# Research Question 3

## Can we assess the quality of generated commit messages by comparing their style?

Strategy: Evaluate each given cluster (kmeans for the number of styles from 2) on quality by a Quality Model.  

Print statistics for each (mean, std, min, max, quantiles) to check whether the style embedding provides information on quality.

https://arxiv.org/pdf/2006.00843.pdf

In [22]:
import torch
import numpy as np
import pandas as pd
from tqdm import tqdm
from sklearn.metrics.pairwise import euclidean_distances

import warnings
warnings.filterwarnings('ignore')

import sys
sys.path.append("..")
from util.style_model import StyleModel

In [7]:
test_data = pd.read_pickle('../data/04c_Test_Set.pkl')

In [8]:
model = StyleModel()
model.load_state_dict(torch.load('../model/StyleModel.pt'))

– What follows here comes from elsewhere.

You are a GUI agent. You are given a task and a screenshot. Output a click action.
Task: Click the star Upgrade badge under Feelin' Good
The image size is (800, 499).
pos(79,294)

<All keys matched successfully>

In [9]:
messages = test_data["message"].tolist()

vectors = []

for message in tqdm(messages):
    vectors.append(model(message).squeeze().detach().numpy())

vectors = np.array(vectors)

100%|██████████| 10684/10684 [02:50<00:00, 62.69it/s]


In [11]:
authors_centroids = {}

for group in test_data.groupby('author_email'):
    author_embeddings = np.array(vectors[group[1].index])
    authors_centroids[group[0]] = np.mean(author_embeddings, axis = 0)

In [12]:
centroids_array = [value for value in authors_centroids.values()]

In [66]:
good_message_embedding = model("MINOR Removed unused jQuery.dialog creation in CMSMain.AddFor.js, which causes mem leaks (now uses dedicated pages/add UI) ").detach().numpy()
bad_message_embedding = model("Update files").detach().numpy()
worst_message_embedding = model("12345").detach().numpy()

In [67]:
distances = pd.DataFrame()

distances["Good Message: \"MINOR Removed unused ...\""] = pd.DataFrame(euclidean_distances(centroids_array, good_message_embedding))
distances["Bad Message: \"Update files\""] = pd.DataFrame(euclidean_distances(centroids_array, bad_message_embedding))
distances["Worst Message: \"12345\""] = pd.DataFrame(euclidean_distances(centroids_array, worst_message_embedding))

distances.index = ['Author 1', 'Author 2', 'Author 3', 'Author 4', 'Author 5', 'Author 6', 'Author 7']

distances.style.background_gradient(cmap='coolwarm', axis=None).set_precision(3)

Unnamed: 0,"Good Message: ""MINOR Removed unused ...""","Bad Message: ""Update files""","Worst Message: ""12345"""
Author 1,0.887,1.138,1.457
Author 2,0.921,1.151,1.464
Author 3,0.944,1.0,1.347
Author 4,0.915,1.155,1.459
Author 5,0.929,1.112,1.433
Author 6,0.734,1.147,1.452
Author 7,0.695,1.203,1.501